Turkey believes that the YPG and its political umbrella, the Kurdish Democratic Union Party (PYD), are led by the Turkish Kurdish insurgency PKK.
Güler asserted, “An important threat will disappear if you provide support to the moderate opposition rather than the PYD to clear this line [between Azaz and Jarablus near the Turkish border] of the Islamic State.”
UN: Aid Reaching “Fraction” of Needy; Situation “Horrendously Critical”
The UN has reiterated that it is only able to deliver aid to a fraction of the one million Syrians that it hopes to reach, amid continued refusal of access by the Assad regime.
UN humanitarian coordinator Jan Egeland said the situation is “horrendously critical” in some areas.
Calling on all sides to allow access, Egeland said officials had only managed to get aid to 160,000 people in May. He said that children in at least three areas are so malnourished that they will die if they do not receive assistance.
Following a February 27 cessation of hostilities, the Assad regime relaxed blockades on some besieged areas, and the UN was able to assist about 40% of hard-to-reach Syrians in March. However, the regime tightened restrictions in April, leading to a sharp drop in assistance.

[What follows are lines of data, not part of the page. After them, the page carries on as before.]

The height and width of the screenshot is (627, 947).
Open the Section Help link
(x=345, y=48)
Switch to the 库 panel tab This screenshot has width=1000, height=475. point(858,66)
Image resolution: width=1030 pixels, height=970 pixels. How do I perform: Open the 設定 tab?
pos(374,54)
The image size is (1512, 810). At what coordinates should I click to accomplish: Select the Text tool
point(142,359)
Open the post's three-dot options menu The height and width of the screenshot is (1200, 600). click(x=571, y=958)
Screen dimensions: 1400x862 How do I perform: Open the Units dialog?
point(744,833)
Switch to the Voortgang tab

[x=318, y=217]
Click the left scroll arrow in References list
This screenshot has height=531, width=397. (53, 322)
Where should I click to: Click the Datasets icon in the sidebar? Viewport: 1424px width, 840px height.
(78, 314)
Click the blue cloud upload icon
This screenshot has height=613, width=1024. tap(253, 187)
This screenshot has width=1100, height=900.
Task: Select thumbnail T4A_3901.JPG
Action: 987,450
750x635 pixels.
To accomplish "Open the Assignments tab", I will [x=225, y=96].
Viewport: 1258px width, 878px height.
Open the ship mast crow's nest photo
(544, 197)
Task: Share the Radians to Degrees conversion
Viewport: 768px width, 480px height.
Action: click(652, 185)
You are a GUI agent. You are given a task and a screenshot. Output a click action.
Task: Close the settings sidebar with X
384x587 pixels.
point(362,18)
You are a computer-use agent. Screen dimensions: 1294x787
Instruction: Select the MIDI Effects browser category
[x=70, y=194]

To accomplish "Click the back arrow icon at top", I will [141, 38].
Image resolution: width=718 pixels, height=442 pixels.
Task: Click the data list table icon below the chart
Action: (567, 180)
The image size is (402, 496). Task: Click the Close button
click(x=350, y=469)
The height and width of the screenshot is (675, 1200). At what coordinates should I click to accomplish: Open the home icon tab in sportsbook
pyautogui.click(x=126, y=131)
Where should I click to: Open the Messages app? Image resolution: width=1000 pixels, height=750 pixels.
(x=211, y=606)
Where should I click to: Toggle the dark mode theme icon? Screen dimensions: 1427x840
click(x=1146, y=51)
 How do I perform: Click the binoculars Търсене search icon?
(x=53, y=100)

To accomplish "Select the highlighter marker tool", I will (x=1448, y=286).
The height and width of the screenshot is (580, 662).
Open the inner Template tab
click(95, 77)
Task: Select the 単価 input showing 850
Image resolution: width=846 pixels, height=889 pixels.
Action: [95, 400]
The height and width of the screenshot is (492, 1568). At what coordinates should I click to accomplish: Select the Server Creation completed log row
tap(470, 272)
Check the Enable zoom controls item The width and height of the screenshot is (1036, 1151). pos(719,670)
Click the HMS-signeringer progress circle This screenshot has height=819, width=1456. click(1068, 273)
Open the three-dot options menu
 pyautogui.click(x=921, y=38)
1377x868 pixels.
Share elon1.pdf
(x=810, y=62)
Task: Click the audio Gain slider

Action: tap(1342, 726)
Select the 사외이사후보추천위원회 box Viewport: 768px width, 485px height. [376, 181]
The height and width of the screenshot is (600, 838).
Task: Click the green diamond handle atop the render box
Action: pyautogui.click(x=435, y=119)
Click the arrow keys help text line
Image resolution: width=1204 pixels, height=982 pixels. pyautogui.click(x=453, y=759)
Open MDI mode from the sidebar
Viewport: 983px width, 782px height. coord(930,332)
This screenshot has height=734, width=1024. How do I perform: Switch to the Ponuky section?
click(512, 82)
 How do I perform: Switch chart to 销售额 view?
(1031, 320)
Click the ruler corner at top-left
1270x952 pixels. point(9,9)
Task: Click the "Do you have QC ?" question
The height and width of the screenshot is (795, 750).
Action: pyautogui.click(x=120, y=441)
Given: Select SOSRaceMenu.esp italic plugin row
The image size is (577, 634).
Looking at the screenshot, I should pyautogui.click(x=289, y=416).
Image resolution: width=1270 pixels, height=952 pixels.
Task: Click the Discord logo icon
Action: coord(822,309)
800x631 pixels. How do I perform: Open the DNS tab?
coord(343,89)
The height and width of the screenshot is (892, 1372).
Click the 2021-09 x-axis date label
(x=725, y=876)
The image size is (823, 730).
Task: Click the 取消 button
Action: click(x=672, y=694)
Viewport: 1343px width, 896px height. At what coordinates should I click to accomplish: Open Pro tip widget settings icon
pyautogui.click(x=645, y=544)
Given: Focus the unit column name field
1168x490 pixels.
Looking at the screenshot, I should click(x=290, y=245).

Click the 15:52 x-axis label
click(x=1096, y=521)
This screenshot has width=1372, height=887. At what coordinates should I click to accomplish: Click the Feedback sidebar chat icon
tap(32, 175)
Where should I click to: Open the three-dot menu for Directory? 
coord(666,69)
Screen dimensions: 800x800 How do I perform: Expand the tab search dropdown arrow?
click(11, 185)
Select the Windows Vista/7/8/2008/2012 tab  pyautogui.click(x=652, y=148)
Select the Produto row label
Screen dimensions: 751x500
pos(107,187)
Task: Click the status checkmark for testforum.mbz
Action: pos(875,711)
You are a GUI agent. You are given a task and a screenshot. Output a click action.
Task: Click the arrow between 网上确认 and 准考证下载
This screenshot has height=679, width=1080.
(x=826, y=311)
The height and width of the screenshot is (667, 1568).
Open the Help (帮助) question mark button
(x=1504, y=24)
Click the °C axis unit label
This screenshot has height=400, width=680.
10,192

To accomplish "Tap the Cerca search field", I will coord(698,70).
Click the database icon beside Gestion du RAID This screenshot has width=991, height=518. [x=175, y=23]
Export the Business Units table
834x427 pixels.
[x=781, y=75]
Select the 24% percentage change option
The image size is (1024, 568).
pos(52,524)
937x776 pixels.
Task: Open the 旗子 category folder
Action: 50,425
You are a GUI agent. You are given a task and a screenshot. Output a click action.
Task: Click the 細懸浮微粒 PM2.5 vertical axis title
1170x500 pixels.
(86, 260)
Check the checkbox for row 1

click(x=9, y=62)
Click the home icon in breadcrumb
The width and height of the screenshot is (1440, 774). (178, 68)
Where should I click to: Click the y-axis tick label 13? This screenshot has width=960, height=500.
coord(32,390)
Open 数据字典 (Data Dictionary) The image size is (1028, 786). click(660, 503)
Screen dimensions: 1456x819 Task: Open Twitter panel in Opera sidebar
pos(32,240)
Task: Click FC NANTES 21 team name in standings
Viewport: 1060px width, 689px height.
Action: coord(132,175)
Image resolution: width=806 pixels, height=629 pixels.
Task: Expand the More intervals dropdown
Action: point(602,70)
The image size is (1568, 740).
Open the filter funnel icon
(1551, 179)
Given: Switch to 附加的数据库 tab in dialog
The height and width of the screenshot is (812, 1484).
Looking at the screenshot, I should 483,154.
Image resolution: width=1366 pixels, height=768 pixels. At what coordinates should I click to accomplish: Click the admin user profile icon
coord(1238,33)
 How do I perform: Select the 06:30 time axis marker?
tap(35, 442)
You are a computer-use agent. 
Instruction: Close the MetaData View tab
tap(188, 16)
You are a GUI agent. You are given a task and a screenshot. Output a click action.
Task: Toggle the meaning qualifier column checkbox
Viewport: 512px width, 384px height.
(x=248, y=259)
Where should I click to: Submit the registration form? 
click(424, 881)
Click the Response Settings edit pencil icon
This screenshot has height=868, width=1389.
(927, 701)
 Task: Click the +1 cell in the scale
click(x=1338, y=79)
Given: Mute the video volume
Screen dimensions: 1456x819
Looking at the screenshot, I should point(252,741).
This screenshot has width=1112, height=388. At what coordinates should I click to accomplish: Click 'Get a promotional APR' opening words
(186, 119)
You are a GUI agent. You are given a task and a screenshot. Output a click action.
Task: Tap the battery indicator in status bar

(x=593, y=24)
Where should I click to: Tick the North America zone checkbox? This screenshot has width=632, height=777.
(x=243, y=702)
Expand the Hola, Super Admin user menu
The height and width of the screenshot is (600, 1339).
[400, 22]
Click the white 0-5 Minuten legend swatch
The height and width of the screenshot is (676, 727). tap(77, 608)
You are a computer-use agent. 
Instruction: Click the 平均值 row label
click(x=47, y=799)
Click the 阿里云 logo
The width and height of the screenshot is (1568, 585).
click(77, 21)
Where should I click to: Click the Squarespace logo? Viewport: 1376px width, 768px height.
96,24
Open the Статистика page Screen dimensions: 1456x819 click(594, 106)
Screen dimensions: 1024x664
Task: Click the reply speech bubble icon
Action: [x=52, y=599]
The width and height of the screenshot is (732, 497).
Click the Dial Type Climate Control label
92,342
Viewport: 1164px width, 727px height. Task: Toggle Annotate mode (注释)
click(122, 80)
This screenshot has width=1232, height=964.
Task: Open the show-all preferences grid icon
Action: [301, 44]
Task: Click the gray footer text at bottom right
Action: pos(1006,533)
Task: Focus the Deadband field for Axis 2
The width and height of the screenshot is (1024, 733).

Egeland said children were close to death in Darayya and Moadamiyah, opposition areas southwest of Damascus, and in the opposition-held district of al-Wa’er in Homs.
Earlier this month, the UN almost reached Darayya with aid for the first time since November 2012, but the Syrian military blocked a five-truck convoy at the last minute. Pro-Assad forces subsequently shelled people waiting for aid, killing two and wounding five, and then bombarded the town in the hope of overrunning it.